-- About this exercise --
Once you have located the line containing "Nächster Beitrag (630, 2341)" in the material below, return it exactly along with each line after it through the line containing "Leistungen (796, 18)".

-- Entries provided --
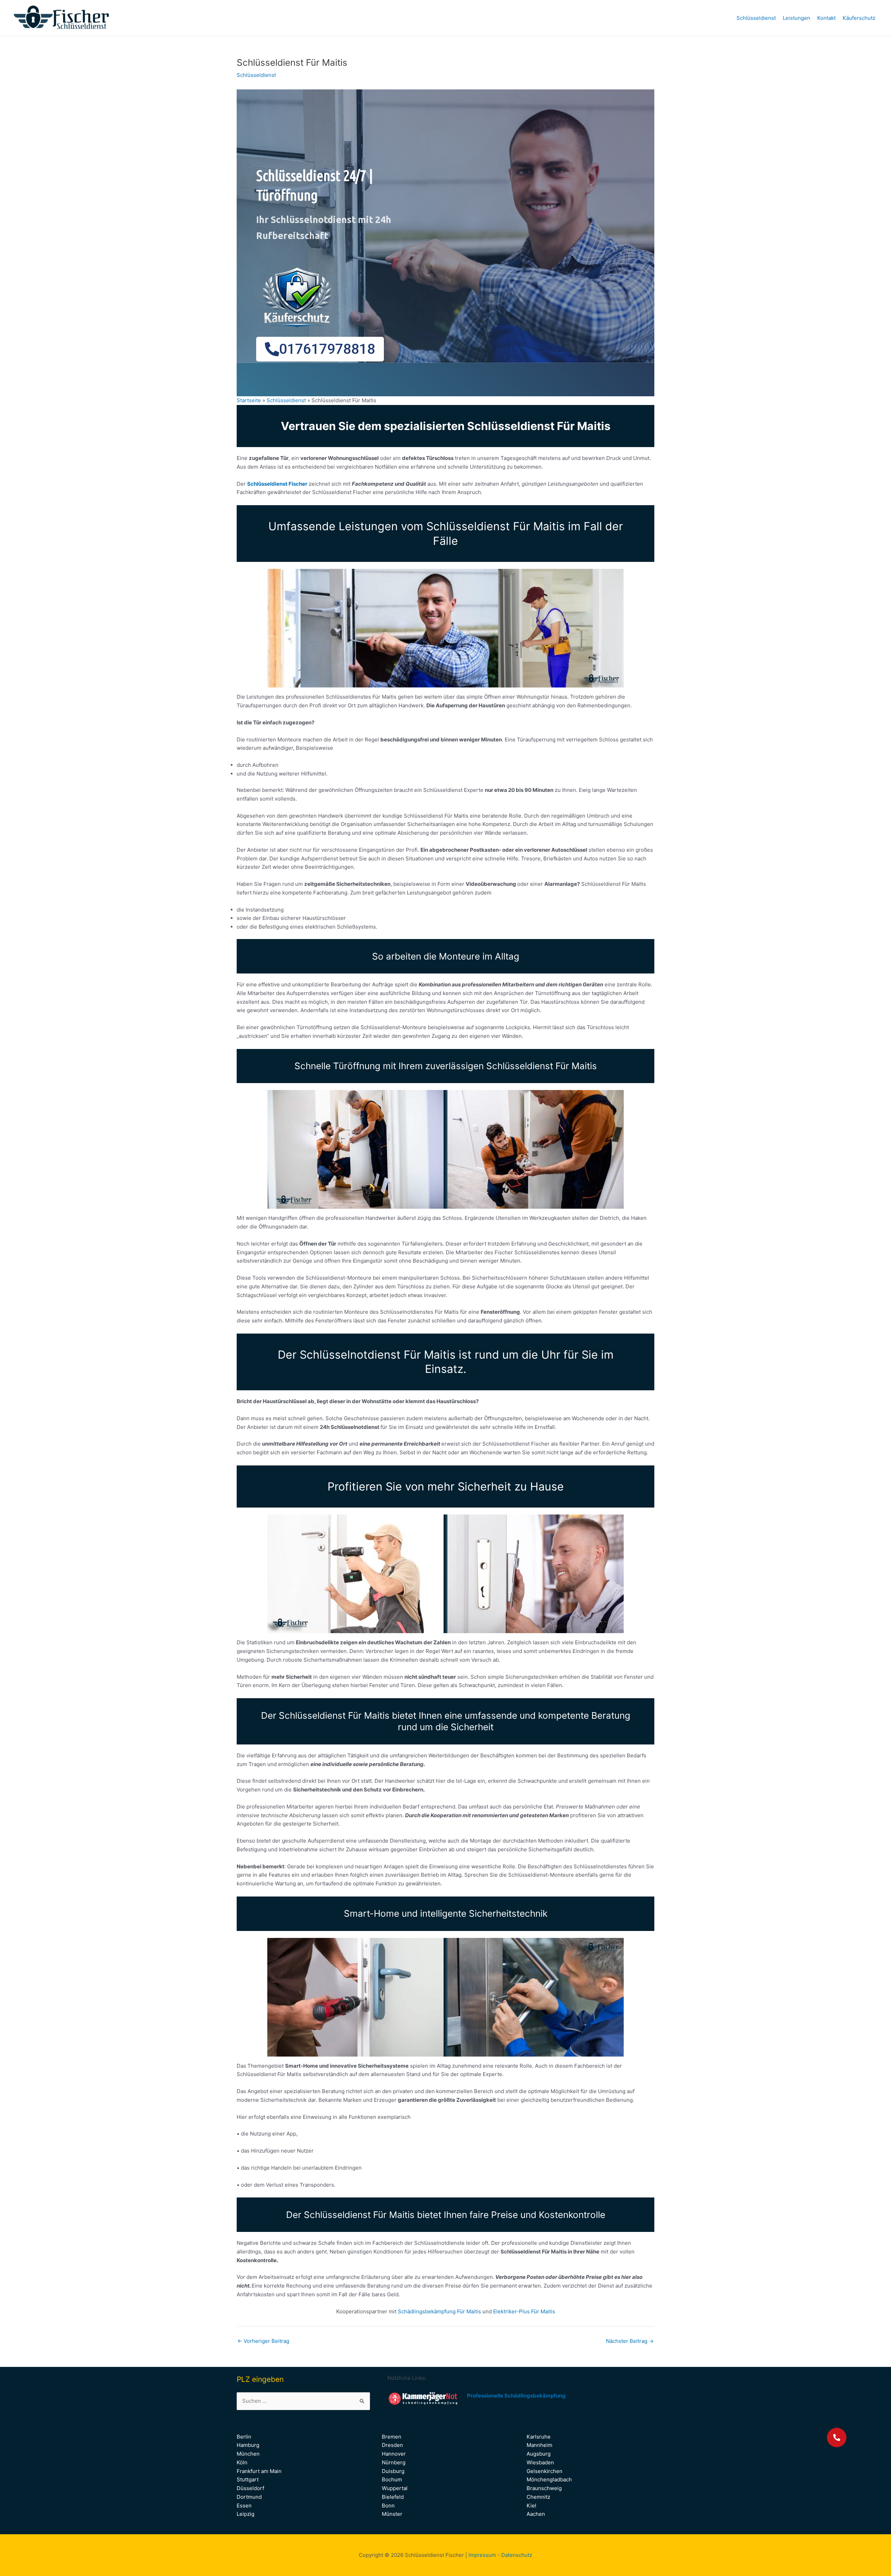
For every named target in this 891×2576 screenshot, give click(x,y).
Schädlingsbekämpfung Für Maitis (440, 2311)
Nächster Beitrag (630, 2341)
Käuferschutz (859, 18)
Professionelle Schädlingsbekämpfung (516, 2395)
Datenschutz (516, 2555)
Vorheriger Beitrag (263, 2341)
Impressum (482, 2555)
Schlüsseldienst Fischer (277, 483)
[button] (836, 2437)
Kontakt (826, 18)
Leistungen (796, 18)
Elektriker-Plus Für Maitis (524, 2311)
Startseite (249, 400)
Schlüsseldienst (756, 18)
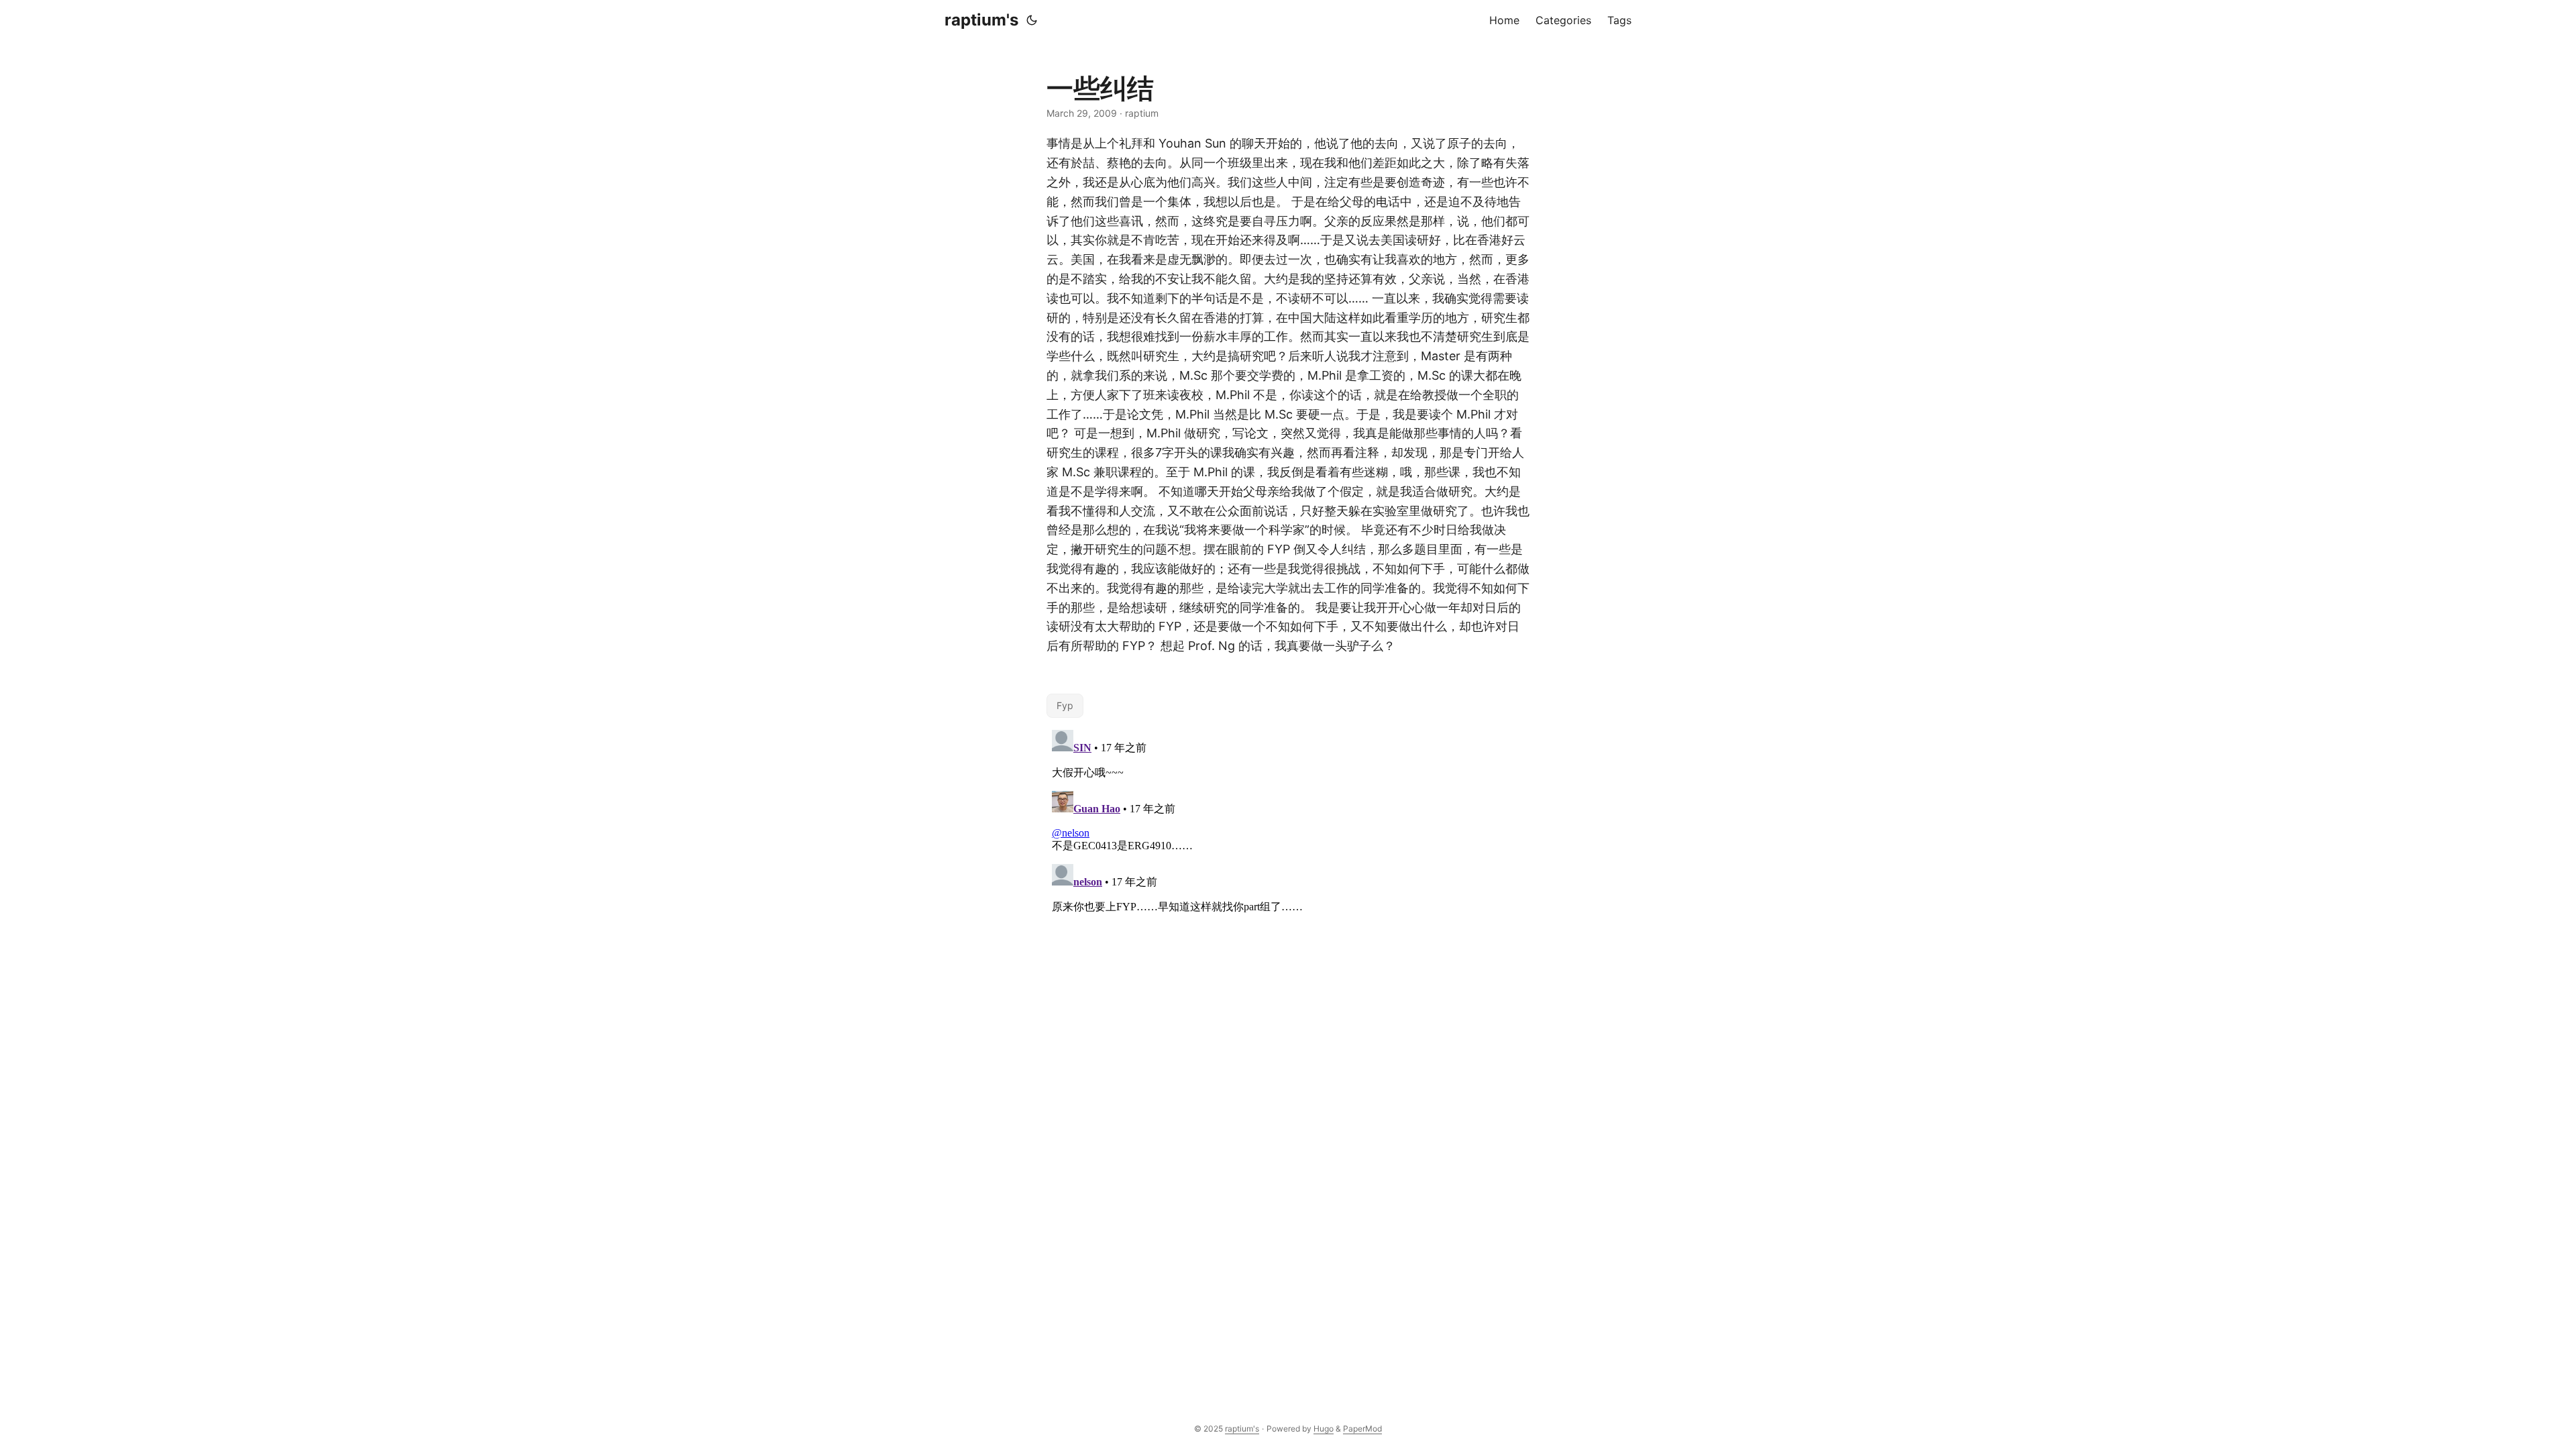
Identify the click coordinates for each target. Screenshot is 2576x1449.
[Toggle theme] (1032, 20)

-- Reply --
Nächster Beitrag (630, 2341)
Käuferschutz (859, 18)
Professionelle Schädlingsbekämpfung (516, 2395)
Datenschutz (516, 2555)
Vorheriger Beitrag (263, 2341)
Impressum (482, 2555)
Schlüsseldienst Fischer (277, 483)
[button] (836, 2437)
Kontakt (826, 18)
Leistungen (796, 18)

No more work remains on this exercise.